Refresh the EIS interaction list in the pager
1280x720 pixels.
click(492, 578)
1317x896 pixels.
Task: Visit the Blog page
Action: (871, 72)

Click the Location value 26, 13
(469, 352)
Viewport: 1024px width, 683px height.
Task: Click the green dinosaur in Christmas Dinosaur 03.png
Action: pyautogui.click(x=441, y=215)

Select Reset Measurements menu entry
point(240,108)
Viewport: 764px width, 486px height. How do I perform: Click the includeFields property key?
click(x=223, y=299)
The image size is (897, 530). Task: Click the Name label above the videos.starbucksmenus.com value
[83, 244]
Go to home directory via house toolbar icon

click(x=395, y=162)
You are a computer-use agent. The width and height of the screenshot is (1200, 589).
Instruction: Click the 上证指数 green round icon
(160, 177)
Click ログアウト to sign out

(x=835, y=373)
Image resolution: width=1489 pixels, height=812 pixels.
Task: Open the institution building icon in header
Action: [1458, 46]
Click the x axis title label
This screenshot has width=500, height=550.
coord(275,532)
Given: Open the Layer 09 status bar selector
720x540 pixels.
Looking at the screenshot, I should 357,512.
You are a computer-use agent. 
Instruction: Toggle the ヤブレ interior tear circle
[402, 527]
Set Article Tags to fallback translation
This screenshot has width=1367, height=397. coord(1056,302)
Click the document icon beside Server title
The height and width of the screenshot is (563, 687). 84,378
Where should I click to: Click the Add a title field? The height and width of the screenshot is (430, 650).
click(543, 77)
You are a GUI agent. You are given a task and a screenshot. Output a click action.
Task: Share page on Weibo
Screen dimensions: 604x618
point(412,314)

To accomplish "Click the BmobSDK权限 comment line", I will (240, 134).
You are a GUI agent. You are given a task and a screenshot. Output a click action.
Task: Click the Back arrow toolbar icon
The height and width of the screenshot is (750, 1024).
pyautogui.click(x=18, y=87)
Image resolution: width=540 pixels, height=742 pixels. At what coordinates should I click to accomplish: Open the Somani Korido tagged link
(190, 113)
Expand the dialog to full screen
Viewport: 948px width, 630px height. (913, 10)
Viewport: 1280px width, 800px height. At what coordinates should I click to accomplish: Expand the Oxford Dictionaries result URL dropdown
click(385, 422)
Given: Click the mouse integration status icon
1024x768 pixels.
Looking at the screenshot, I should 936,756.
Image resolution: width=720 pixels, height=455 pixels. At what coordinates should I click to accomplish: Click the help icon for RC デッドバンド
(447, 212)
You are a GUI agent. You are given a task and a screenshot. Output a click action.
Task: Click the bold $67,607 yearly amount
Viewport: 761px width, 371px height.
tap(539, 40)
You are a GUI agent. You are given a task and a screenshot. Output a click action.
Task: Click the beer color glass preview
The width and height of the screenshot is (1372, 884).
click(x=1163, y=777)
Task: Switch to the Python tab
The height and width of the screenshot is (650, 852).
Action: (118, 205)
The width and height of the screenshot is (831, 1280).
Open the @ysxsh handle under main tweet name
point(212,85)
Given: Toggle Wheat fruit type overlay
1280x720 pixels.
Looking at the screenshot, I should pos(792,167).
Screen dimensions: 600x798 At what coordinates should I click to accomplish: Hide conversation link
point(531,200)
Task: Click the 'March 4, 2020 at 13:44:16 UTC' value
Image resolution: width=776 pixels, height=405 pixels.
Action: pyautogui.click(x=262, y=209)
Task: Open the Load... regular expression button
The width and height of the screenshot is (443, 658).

■ ■ ■ ■ ■ ■ ■

### ACTION ITEM
In the records, which lines use the word "status"? Report them.

### REPLY TO THE TASK
Given: Open the Layer 09 status bar selector
Given: Click the mouse integration status icon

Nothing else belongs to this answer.